* Provided records:

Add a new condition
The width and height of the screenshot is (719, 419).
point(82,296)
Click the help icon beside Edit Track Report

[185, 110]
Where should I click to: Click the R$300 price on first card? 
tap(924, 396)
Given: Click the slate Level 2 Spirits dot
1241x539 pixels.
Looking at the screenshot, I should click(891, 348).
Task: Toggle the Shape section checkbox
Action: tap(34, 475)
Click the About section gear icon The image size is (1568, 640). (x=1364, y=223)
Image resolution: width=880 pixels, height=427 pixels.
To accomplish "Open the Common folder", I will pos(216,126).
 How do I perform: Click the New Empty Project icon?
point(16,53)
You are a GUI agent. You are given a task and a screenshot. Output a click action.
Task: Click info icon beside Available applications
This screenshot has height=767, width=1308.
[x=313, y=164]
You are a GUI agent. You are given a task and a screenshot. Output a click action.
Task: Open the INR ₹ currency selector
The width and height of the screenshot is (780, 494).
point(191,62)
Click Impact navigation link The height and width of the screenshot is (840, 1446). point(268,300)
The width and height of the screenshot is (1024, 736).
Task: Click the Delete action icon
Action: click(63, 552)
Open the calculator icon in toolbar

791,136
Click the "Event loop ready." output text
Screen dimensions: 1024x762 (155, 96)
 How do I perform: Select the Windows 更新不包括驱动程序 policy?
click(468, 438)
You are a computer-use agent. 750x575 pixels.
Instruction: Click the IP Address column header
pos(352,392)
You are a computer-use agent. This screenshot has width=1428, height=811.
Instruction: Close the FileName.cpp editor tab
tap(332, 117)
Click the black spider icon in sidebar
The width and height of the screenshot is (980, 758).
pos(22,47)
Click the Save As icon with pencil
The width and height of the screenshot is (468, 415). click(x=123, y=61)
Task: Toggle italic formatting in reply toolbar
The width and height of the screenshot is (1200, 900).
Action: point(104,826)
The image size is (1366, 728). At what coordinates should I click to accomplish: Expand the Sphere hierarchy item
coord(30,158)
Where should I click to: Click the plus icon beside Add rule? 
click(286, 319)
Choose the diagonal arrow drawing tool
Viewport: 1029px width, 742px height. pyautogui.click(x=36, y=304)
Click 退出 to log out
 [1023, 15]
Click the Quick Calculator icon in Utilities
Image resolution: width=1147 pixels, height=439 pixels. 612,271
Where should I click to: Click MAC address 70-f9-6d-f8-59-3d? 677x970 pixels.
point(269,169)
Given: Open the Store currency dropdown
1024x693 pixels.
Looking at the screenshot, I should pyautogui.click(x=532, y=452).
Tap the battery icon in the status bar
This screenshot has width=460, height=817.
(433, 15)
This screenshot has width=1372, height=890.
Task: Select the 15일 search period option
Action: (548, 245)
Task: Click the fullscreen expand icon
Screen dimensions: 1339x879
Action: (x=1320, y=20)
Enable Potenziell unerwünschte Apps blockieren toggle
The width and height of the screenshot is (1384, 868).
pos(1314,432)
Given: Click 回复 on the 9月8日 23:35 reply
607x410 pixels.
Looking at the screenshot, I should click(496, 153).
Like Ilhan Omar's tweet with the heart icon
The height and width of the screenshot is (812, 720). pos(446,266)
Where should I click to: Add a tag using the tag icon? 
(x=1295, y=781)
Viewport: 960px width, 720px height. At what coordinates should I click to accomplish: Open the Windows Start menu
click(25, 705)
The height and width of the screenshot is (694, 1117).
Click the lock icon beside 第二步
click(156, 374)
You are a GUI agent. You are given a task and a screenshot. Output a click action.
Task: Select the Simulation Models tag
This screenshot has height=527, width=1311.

* Task objective: Could you restate every entry above word for word?

* Response area:
Add a new condition
The width and height of the screenshot is (719, 419).
point(82,296)
Click the help icon beside Edit Track Report

[185, 110]
Where should I click to: Click the R$300 price on first card? 
tap(924, 396)
Given: Click the slate Level 2 Spirits dot
1241x539 pixels.
Looking at the screenshot, I should click(891, 348).
Task: Toggle the Shape section checkbox
Action: tap(34, 475)
Click the About section gear icon The image size is (1568, 640). (x=1364, y=223)
Image resolution: width=880 pixels, height=427 pixels.
To accomplish "Open the Common folder", I will pos(216,126).
 How do I perform: Click the New Empty Project icon?
point(16,53)
You are a GUI agent. You are given a task and a screenshot. Output a click action.
Task: Click info icon beside Available applications
This screenshot has height=767, width=1308.
[x=313, y=164]
You are a GUI agent. You are given a task and a screenshot. Output a click action.
Task: Open the INR ₹ currency selector
The width and height of the screenshot is (780, 494).
point(191,62)
Click Impact navigation link The height and width of the screenshot is (840, 1446). point(268,300)
The width and height of the screenshot is (1024, 736).
Task: Click the Delete action icon
Action: click(63, 552)
Open the calculator icon in toolbar

791,136
Click the "Event loop ready." output text
Screen dimensions: 1024x762 (155, 96)
 How do I perform: Select the Windows 更新不包括驱动程序 policy?
click(468, 438)
You are a computer-use agent. 750x575 pixels.
Instruction: Click the IP Address column header
pos(352,392)
You are a computer-use agent. This screenshot has width=1428, height=811.
Instruction: Close the FileName.cpp editor tab
tap(332, 117)
Click the black spider icon in sidebar
The width and height of the screenshot is (980, 758).
pos(22,47)
Click the Save As icon with pencil
The width and height of the screenshot is (468, 415). click(x=123, y=61)
Task: Toggle italic formatting in reply toolbar
The width and height of the screenshot is (1200, 900).
Action: point(104,826)
The image size is (1366, 728). At what coordinates should I click to accomplish: Expand the Sphere hierarchy item
coord(30,158)
Where should I click to: Click the plus icon beside Add rule? 
click(286, 319)
Choose the diagonal arrow drawing tool
Viewport: 1029px width, 742px height. pyautogui.click(x=36, y=304)
Click 退出 to log out
 [1023, 15]
Click the Quick Calculator icon in Utilities
Image resolution: width=1147 pixels, height=439 pixels. 612,271
Where should I click to: Click MAC address 70-f9-6d-f8-59-3d? 677x970 pixels.
point(269,169)
Given: Open the Store currency dropdown
1024x693 pixels.
Looking at the screenshot, I should pyautogui.click(x=532, y=452).
Tap the battery icon in the status bar
This screenshot has width=460, height=817.
(433, 15)
This screenshot has width=1372, height=890.
Task: Select the 15일 search period option
Action: (548, 245)
Task: Click the fullscreen expand icon
Screen dimensions: 1339x879
Action: (x=1320, y=20)
Enable Potenziell unerwünschte Apps blockieren toggle
The width and height of the screenshot is (1384, 868).
pos(1314,432)
Given: Click 回复 on the 9月8日 23:35 reply
607x410 pixels.
Looking at the screenshot, I should click(496, 153).
Like Ilhan Omar's tweet with the heart icon
The height and width of the screenshot is (812, 720). pos(446,266)
Where should I click to: Add a tag using the tag icon? 
(x=1295, y=781)
Viewport: 960px width, 720px height. At what coordinates should I click to accomplish: Open the Windows Start menu
click(25, 705)
The height and width of the screenshot is (694, 1117).
Click the lock icon beside 第二步
click(156, 374)
You are a GUI agent. You are given a task and a screenshot. Output a click action.
Task: Select the Simulation Models tag
This screenshot has height=527, width=1311.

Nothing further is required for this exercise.